When assessing the risks and benefits of a child’s daily activities, you will need to decide what the child may and may not do. Whenever possible, the child should be involved in these decisions. Every situation is different and when assessing the risks you should consider the answer to the following questions.
- How old is the child?
- How capable is the child?
- How often does the child have seizures?
- Do they get a reliable warning prior to seizures occurring?
- What kind of seizures do they have?
- If they had a seizure during the activity, what consequences would there be?
However, the most important thing to remember is that children should be encouraged to live life as other children of their age and ability.
Children should be supervised in the bath at all times to reduce the risk of drowning.
Older children should be encouraged to use a shower, preferably one that has a seat. If a shower is not possible, and an older child refuses to have an adult in the bathroom with them, the bath water should be shallow and someone be outside the bathroom with the door unlocked.
Shower screens should be made of plastic or a shower curtain used.
A water temperature regulator is recommended and the temperature should be lowered to around 37- 40ºC to avoid scalding. When the bathroom, toilet or shower room is small, the doors should be rehung so they open outwards. This way the child will not be trapped behind the door if they have a seizure.
Safety in the home
Furniture or fittings that have sharp edges to them should be moved or fit corner edge guards.

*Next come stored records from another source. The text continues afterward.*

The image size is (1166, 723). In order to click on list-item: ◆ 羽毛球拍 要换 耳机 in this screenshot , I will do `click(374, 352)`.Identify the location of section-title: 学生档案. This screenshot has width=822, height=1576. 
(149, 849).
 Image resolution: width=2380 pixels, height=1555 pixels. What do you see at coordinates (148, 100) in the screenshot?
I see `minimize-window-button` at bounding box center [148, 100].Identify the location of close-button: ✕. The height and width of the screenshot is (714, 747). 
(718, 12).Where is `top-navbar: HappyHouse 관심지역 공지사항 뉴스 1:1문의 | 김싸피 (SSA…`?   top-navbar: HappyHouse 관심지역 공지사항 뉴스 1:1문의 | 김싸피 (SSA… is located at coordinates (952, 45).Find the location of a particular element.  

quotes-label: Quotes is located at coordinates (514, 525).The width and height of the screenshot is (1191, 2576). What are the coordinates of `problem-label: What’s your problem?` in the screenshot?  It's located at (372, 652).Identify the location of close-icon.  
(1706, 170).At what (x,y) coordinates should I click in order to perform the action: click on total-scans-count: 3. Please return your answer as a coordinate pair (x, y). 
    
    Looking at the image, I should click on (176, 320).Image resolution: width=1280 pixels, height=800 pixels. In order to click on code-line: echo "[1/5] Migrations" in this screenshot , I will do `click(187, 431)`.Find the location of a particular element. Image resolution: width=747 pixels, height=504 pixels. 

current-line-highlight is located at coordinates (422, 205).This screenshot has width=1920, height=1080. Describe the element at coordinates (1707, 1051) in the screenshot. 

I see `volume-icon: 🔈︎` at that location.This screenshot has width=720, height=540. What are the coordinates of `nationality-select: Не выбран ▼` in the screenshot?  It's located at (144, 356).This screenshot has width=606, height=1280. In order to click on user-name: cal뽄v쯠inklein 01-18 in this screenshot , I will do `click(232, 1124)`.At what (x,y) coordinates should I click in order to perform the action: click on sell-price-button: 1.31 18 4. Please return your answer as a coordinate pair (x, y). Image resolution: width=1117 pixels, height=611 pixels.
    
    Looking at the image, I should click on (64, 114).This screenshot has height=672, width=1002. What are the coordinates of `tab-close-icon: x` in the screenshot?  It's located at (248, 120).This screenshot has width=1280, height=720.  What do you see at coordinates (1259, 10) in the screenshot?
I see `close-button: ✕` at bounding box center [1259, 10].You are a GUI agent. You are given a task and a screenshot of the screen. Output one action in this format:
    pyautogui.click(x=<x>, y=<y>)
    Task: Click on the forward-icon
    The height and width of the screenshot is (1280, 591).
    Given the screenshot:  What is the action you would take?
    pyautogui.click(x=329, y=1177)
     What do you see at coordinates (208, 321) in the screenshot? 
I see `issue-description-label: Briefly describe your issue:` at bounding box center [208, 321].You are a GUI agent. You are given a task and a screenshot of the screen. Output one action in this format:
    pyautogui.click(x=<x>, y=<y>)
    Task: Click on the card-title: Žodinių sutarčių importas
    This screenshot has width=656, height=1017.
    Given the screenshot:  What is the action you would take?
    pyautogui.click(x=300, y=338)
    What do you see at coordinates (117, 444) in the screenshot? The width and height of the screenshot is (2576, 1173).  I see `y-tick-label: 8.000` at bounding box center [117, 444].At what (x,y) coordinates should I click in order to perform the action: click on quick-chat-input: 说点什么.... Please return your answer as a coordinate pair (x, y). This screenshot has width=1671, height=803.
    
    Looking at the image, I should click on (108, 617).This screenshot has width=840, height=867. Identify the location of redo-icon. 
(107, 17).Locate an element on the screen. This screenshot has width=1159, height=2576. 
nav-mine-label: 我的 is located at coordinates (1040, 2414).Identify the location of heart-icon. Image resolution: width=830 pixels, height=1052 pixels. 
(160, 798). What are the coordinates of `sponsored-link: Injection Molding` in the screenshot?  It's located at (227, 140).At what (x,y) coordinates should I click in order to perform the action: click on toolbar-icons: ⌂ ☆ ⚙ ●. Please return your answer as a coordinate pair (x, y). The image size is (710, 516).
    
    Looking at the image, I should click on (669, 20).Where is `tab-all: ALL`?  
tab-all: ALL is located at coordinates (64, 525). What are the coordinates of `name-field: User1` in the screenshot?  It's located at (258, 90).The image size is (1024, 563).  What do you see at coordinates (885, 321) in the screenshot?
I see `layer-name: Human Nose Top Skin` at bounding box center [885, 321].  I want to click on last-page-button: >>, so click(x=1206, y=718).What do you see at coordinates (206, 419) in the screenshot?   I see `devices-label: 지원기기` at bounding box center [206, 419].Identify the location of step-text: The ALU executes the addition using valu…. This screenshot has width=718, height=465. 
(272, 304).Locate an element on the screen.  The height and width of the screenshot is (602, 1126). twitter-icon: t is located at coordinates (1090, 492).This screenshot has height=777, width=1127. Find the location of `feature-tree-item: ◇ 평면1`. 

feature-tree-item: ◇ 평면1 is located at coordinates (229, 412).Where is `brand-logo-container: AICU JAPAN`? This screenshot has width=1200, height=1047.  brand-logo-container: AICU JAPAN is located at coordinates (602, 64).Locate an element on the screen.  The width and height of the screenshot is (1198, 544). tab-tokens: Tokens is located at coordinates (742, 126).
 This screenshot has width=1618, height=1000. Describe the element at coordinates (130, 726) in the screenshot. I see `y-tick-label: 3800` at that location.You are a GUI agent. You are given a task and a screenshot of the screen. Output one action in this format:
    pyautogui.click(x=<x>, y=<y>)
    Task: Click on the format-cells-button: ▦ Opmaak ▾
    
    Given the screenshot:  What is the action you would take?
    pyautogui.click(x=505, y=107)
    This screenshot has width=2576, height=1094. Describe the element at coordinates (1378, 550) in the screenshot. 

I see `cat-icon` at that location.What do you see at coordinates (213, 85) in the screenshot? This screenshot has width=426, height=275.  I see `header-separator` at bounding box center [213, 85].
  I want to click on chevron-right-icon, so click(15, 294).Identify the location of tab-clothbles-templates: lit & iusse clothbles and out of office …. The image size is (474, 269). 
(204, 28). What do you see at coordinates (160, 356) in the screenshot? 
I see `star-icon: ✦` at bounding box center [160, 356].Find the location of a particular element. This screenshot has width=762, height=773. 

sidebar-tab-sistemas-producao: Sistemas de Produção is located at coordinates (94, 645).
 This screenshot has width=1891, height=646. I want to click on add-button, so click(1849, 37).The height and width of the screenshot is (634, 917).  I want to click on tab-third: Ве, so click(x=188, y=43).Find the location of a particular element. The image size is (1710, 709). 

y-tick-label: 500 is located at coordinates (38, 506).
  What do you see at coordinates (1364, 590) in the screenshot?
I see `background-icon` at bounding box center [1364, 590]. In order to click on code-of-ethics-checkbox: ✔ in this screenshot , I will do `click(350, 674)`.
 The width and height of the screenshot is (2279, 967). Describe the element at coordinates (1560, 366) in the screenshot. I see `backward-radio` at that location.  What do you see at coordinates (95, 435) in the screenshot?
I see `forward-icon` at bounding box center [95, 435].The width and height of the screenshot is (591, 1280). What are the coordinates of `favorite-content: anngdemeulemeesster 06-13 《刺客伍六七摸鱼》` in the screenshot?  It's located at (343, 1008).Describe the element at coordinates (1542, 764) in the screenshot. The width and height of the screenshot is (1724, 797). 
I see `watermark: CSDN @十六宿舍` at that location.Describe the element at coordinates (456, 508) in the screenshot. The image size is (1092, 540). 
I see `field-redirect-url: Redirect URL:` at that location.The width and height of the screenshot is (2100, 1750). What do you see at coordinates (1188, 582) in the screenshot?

Radiator and fire guards should preferably have round edges to them and should be secured in place.
If possible, a cooker guard should be fitted and when cooking, the back hobs should be used as much as possible, with the handles of the pots turned inwards and away from the front of the cooker.
All doors, low windows, glass-topped tables and glass-fronted cabinets should preferably be made with safety glass. Alternatively a protective film is available to cover the surfaces and reduce risk of injury.
If a child has seizures at bedtime, bed guards may be useful. The best ones are made of a solid design, rather than the type that allow limbs to become trapped within the slats.
Lowering a child’s bed will lessen injuries in case they fall out of bed. Putting a mattress on the floor beside the bed will cushion the child’s fall.
If the child makes a noise when having seizures, a baby listening device can be used to alert you. Likewise there are also bed alarms that pick up movement and may be suitable for alerting you to certain types of seizures.
Safety and leisure
A competent swimmer should always swim with the child. If possible try to ensure they swim during the least crowded sessions and that the lifeguard is informed of their epilepsy. Somebody should be keeping an eye on the child at all times. If the child has seizures without warning, make sure they are escorted when climbing stairs and on escalators or, if available, use a lift.
The child should wear a helmet when riding a bike, and avoid riding on busy roads.
If they carry a mobile phone, key in your details and contact numbers under In Case of Emergency.
Specialist equipment suppliersMany children need special equipment to help with daily living tasks, or to maximise their independence. If you are planning on purchasing some specialist equipment, be sure to get advice on what you need before you buy, your child’s health team should be able to help you.
A paediatric occupational therapist should assess the child and advise about specific equipment that the child needs. Some of this equipment is available by contacting the child’s GP, or their local social services.
You may be eligible for benefits or a grant to pay for equipment. Some can be obtained on a ‘sale or return’ basis, or a short or long term loan may be available for the National Health Service.
Living made easy for children is a service offered by the Disabled Living Foundation.
Inclusive Technology provides a wide range of special educational software and products, including special toys, communication aids, input switches, learning resources and equipment, speech and hearing amplifiers, music devices and more.
The Disabled Living Foundation can give general advice about what to consider when buying equipment.